■ What is needed
Put the lines of every item below into a numbered list, leaving out any blank lines.

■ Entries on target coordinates
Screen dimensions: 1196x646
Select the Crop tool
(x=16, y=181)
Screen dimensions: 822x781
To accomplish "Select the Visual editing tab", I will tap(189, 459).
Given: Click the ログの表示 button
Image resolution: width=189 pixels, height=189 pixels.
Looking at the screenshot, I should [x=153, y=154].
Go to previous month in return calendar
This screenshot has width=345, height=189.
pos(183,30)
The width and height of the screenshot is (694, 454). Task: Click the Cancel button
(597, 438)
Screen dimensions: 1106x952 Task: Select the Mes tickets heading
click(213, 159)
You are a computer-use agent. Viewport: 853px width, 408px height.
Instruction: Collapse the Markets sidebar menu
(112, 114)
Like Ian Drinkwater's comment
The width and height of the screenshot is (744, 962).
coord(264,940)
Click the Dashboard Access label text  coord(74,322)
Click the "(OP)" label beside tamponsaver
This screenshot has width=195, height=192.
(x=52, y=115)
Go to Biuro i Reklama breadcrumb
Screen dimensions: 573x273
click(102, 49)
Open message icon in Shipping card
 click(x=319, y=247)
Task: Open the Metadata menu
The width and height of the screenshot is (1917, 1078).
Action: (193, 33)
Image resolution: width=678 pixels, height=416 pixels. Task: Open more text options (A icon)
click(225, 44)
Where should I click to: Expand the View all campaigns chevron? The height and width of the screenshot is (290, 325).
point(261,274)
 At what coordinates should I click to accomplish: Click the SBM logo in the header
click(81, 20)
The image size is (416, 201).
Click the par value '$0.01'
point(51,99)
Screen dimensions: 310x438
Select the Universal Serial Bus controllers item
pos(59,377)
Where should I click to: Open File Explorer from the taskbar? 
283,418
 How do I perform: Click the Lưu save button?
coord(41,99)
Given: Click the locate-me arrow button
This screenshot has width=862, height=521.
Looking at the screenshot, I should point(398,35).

■ Task solution
1. Screen dimensions: 1196x646
2. Select the Crop tool
3. (x=16, y=181)
4. Screen dimensions: 822x781
5. To accomplish "Select the Visual editing tab", I will tap(189, 459).
6. Given: Click the ログの表示 button
7. Image resolution: width=189 pixels, height=189 pixels.
8. Looking at the screenshot, I should [x=153, y=154].
9. Go to previous month in return calendar
10. This screenshot has width=345, height=189.
11. pos(183,30)
12. The width and height of the screenshot is (694, 454). Task: Click the Cancel button
13. (597, 438)
14. Screen dimensions: 1106x952 Task: Select the Mes tickets heading
15. click(213, 159)
16. You are a computer-use agent. Viewport: 853px width, 408px height.
17. Instruction: Collapse the Markets sidebar menu
18. (112, 114)
19. Like Ian Drinkwater's comment
20. The width and height of the screenshot is (744, 962).
21. coord(264,940)
22. Click the Dashboard Access label text  coord(74,322)
23. Click the "(OP)" label beside tamponsaver
24. This screenshot has width=195, height=192.
25. (x=52, y=115)
26. Go to Biuro i Reklama breadcrumb
27. Screen dimensions: 573x273
28. click(102, 49)
29. Open message icon in Shipping card
30.  click(x=319, y=247)
31. Task: Open the Metadata menu
32. The width and height of the screenshot is (1917, 1078).
33. Action: (193, 33)
34. Image resolution: width=678 pixels, height=416 pixels. Task: Open more text options (A icon)
35. click(225, 44)
36. Where should I click to: Expand the View all campaigns chevron? The height and width of the screenshot is (290, 325).
37. point(261,274)
38.  At what coordinates should I click to accomplish: Click the SBM logo in the header
39. click(81, 20)
40. The image size is (416, 201).
41. Click the par value '$0.01'
42. point(51,99)
43. Screen dimensions: 310x438
44. Select the Universal Serial Bus controllers item
45. pos(59,377)
46. Where should I click to: Open File Explorer from the taskbar? 
47. 283,418
48.  How do I perform: Click the Lưu save button?
49. coord(41,99)
50. Given: Click the locate-me arrow button
51. This screenshot has width=862, height=521.
52. Looking at the screenshot, I should point(398,35).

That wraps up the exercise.